*THE RECORDS*:
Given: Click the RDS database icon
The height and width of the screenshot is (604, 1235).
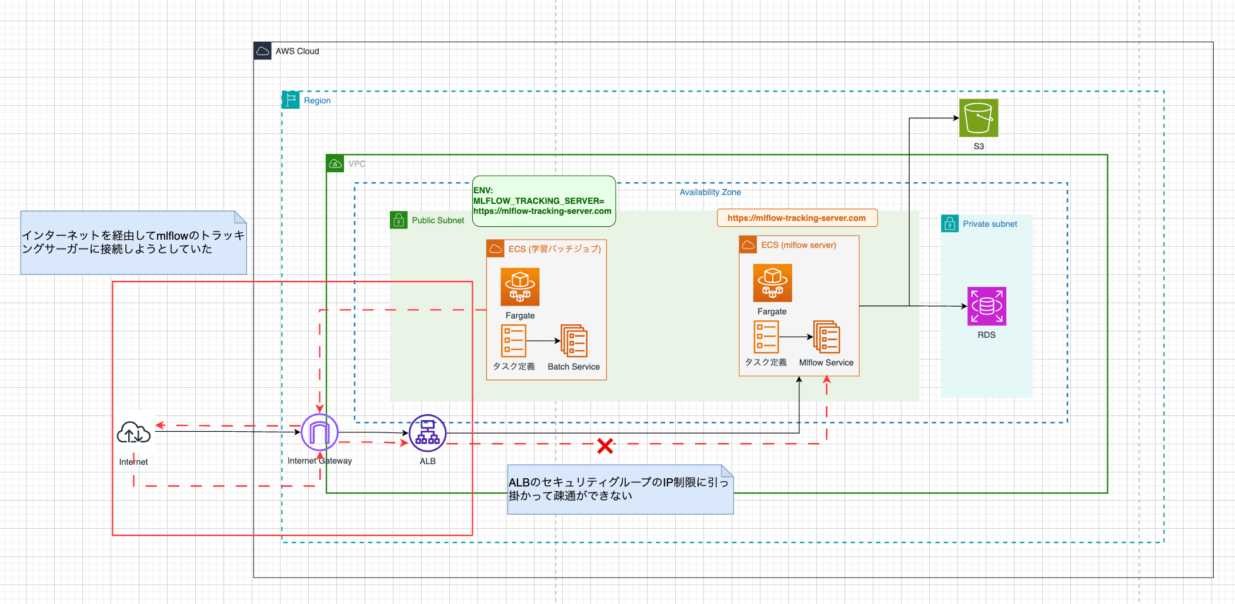Looking at the screenshot, I should click(x=986, y=306).
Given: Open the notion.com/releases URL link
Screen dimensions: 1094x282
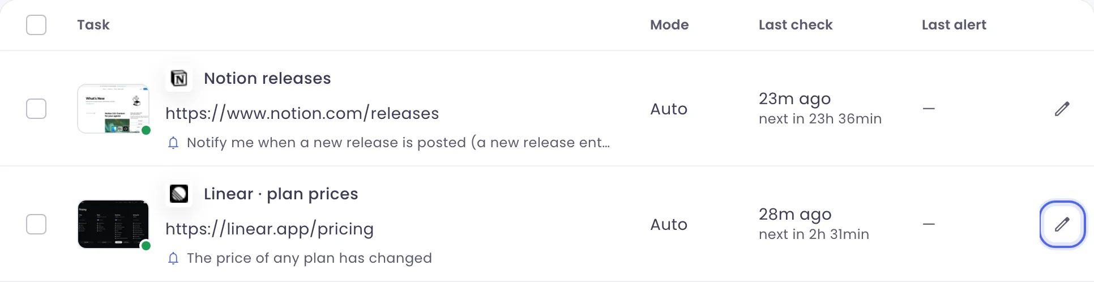Looking at the screenshot, I should coord(302,113).
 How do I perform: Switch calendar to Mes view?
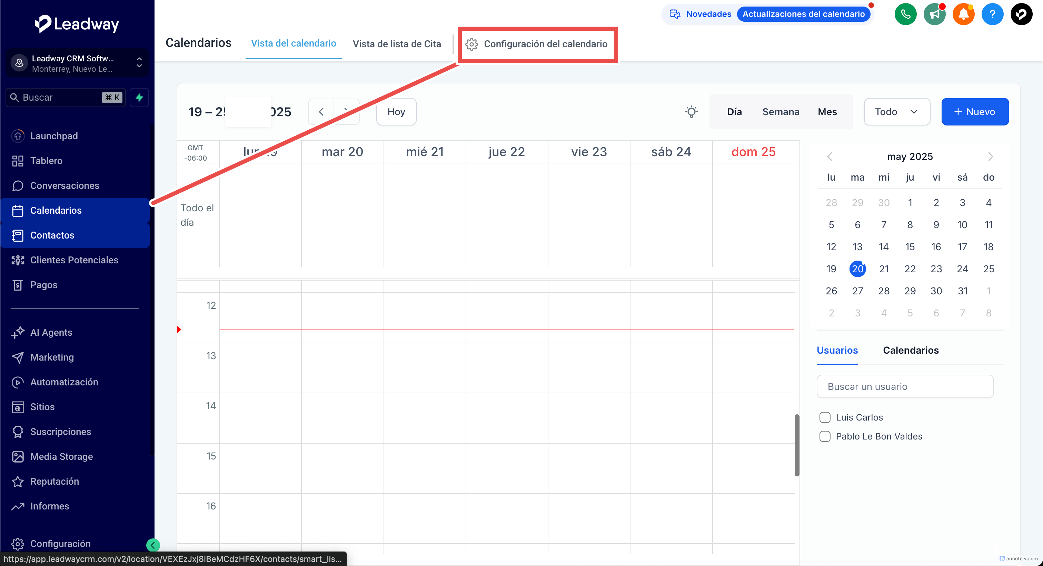(x=827, y=112)
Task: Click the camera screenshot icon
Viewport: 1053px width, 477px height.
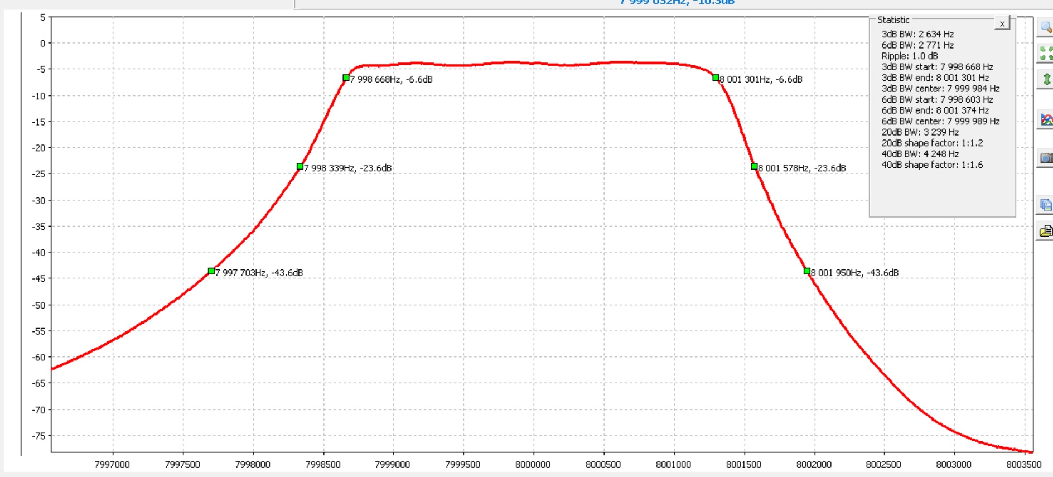Action: [1046, 158]
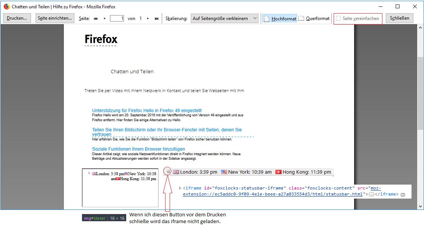Jump to first page of print preview

coord(96,18)
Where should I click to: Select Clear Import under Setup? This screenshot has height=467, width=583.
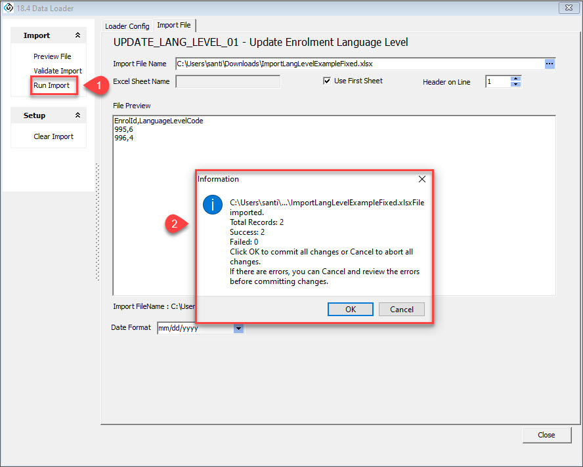pyautogui.click(x=54, y=136)
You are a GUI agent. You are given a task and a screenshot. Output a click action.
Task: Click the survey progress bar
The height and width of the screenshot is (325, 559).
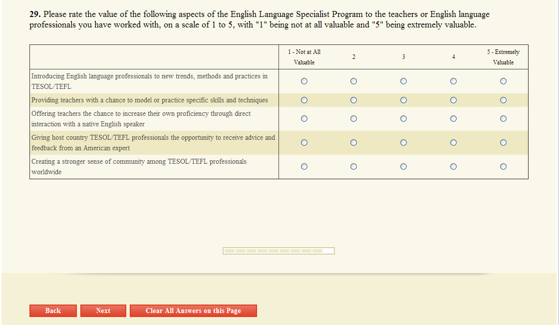(279, 251)
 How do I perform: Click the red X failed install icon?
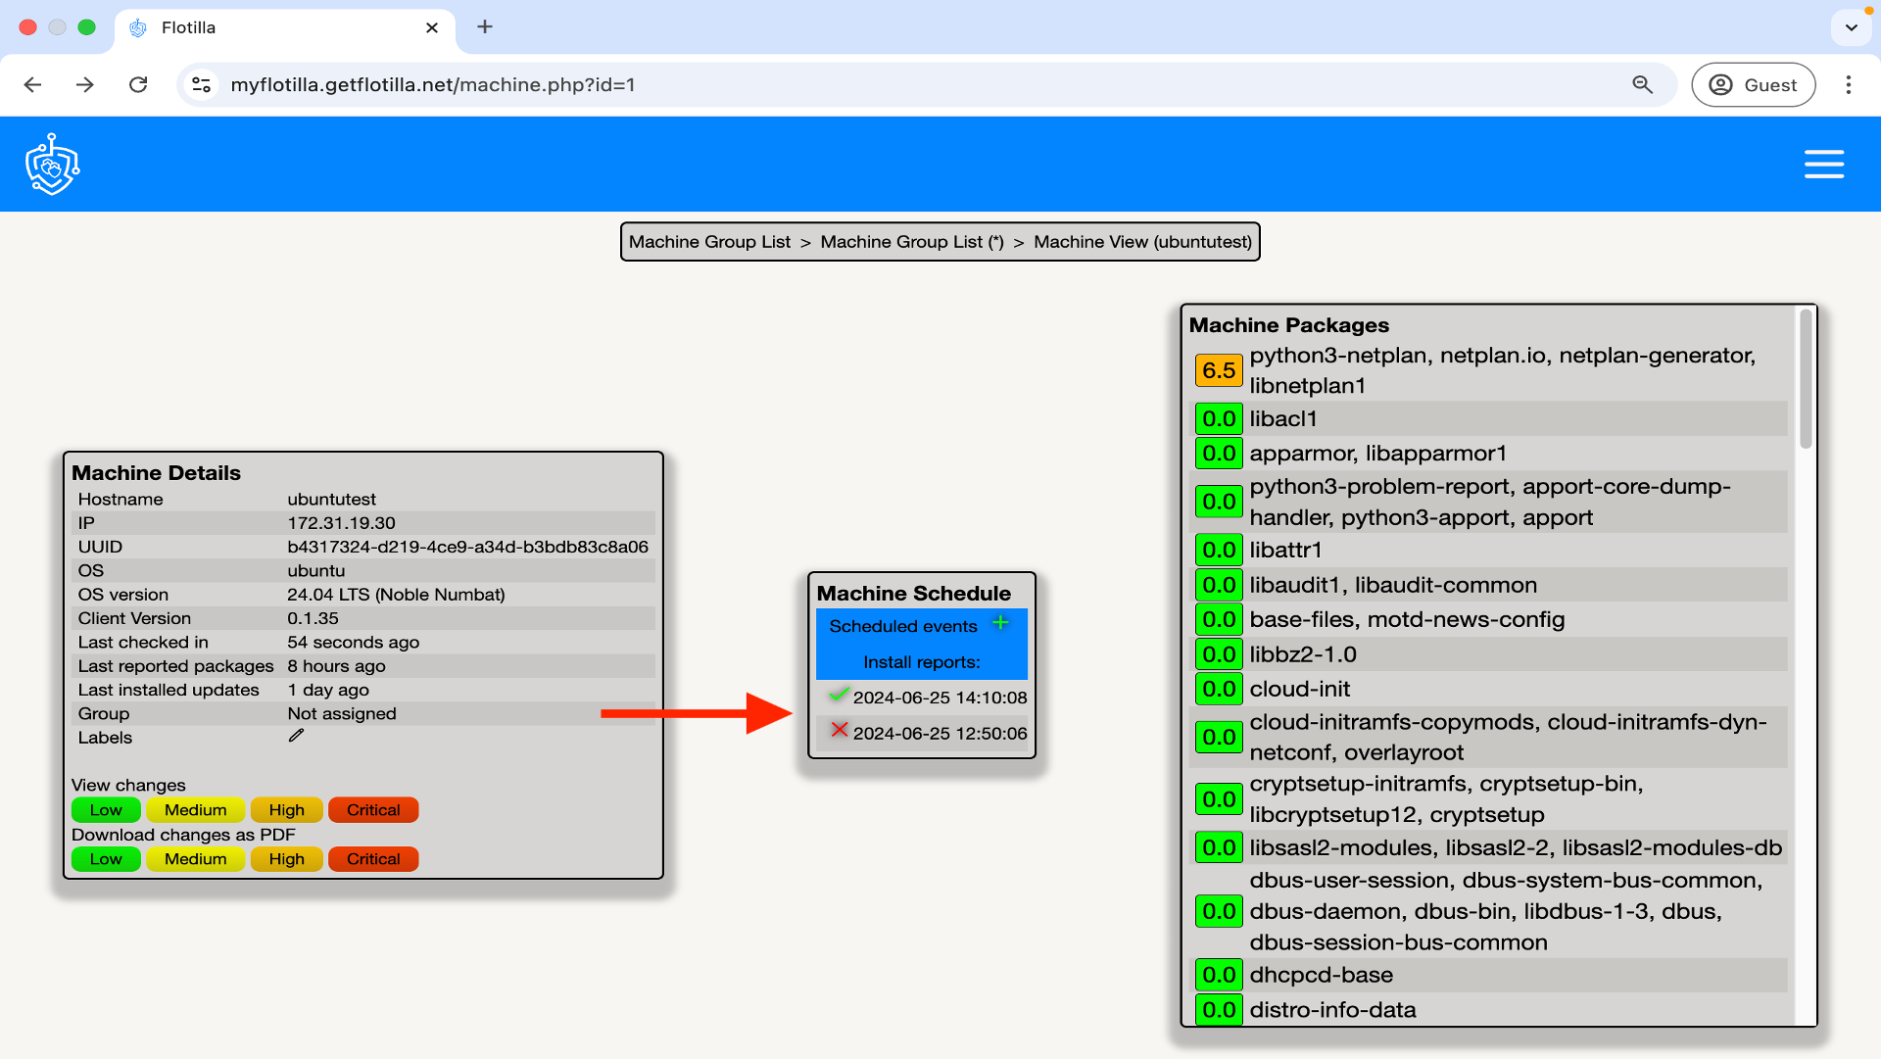[x=839, y=730]
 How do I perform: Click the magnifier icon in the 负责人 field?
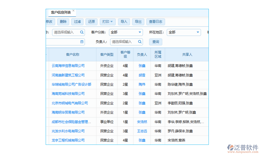tap(140, 42)
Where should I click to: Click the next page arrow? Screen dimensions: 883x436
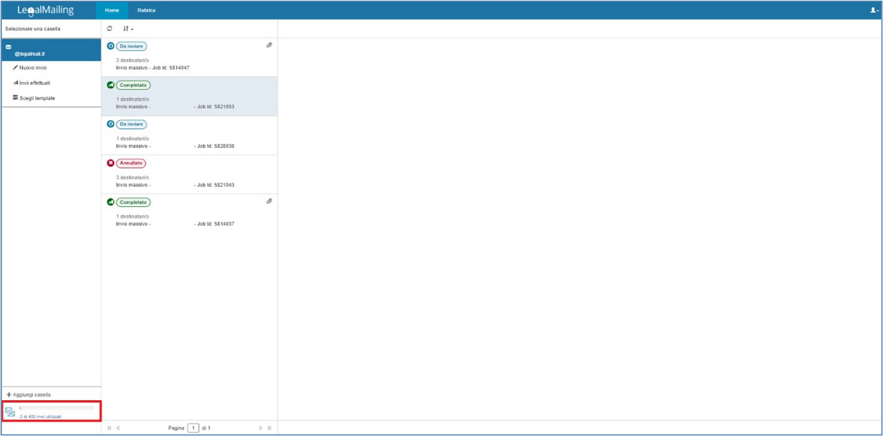tap(260, 428)
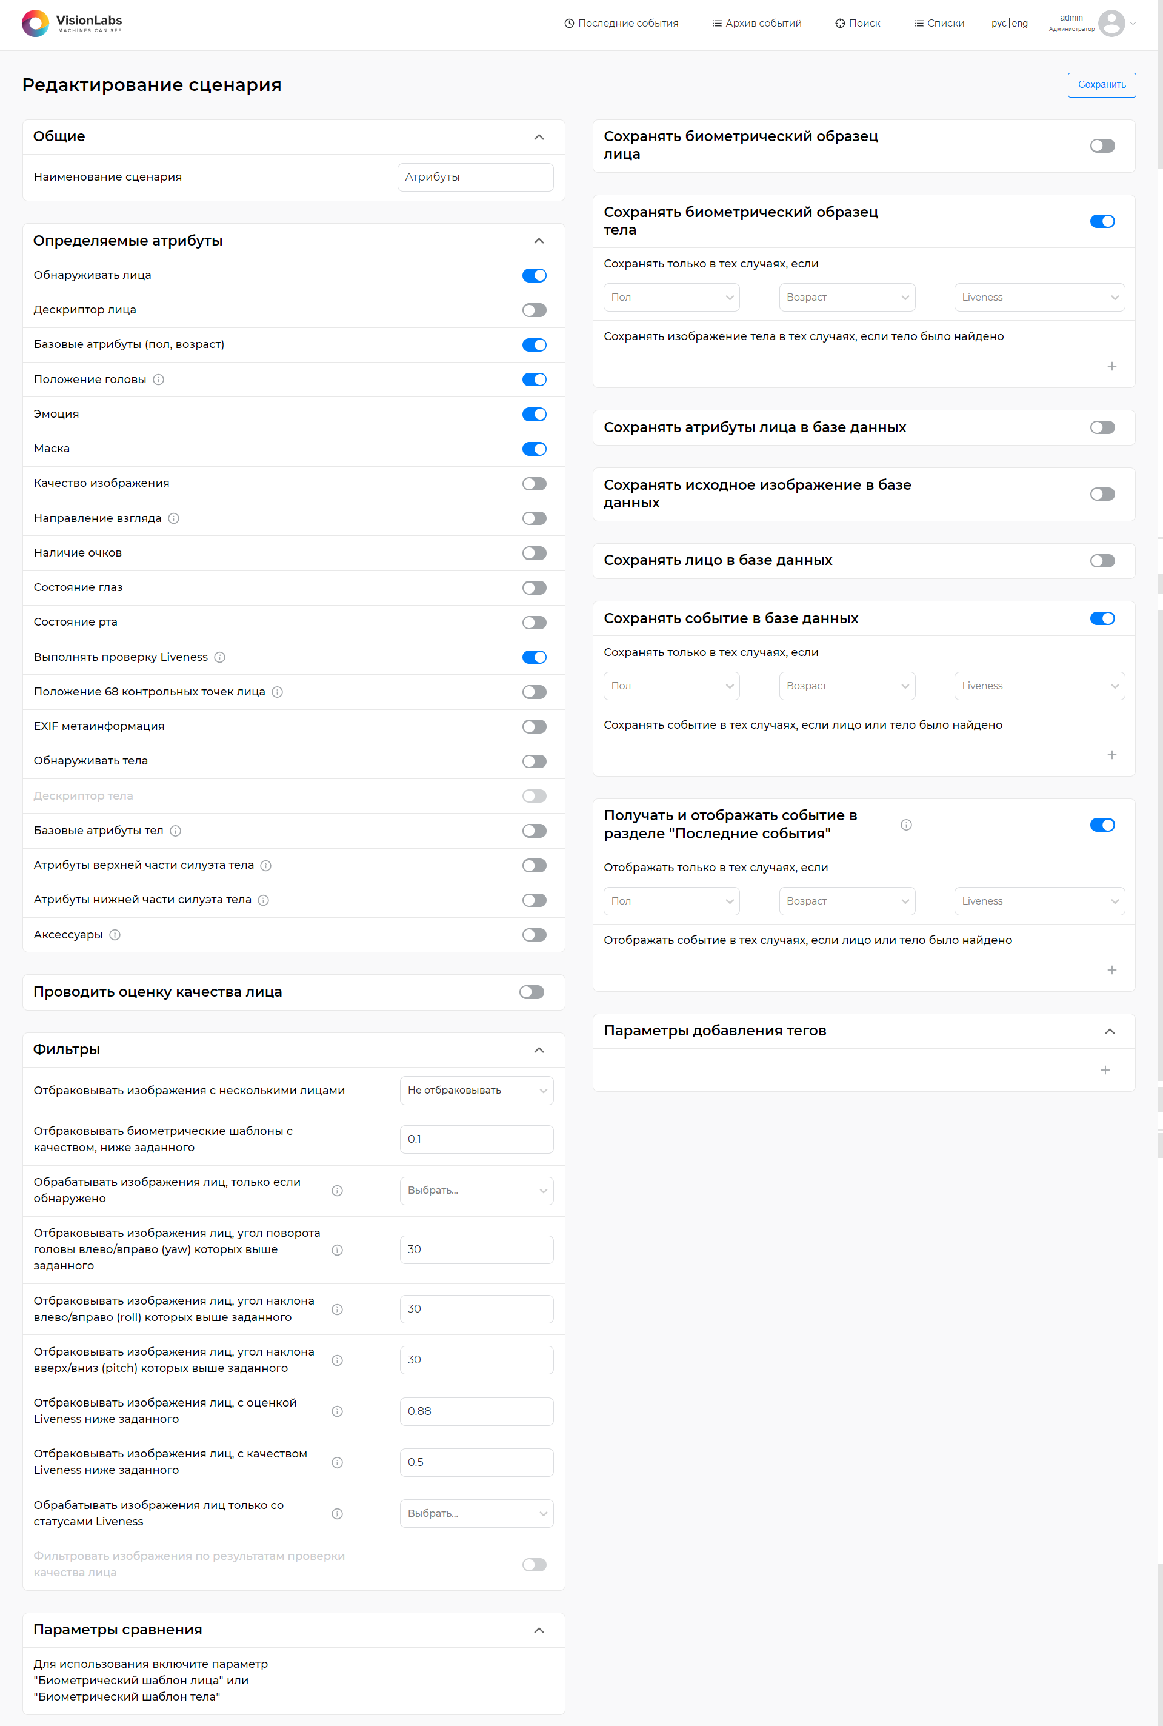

*EXERCISE DETAILS*: Copy all of the data above word for word, but leave out the pictures.

*THE COMPLETED TASK*:
Given: Click the RDS database icon
The height and width of the screenshot is (604, 1235).
Looking at the screenshot, I should click(x=986, y=306).
Given: Open the notion.com/releases URL link
Screen dimensions: 1094x282
Looking at the screenshot, I should coord(302,113).
 How do I perform: Switch calendar to Mes view?
(x=827, y=112)
Task: Click the camera screenshot icon
Viewport: 1053px width, 477px height.
Action: [1046, 158]
Jump to first page of print preview

coord(96,18)
Where should I click to: Select Clear Import under Setup? This screenshot has height=467, width=583.
pyautogui.click(x=54, y=136)
You are a GUI agent. You are given a task and a screenshot. Output a click action.
Task: Click the survey progress bar
The height and width of the screenshot is (325, 559).
(279, 251)
 How do I perform: Click the red X failed install icon?
[x=839, y=730]
 How do I perform: Click the magnifier icon in the 负责人 field?
tap(140, 42)
Where should I click to: Click the next page arrow? Screen dimensions: 883x436
tap(260, 428)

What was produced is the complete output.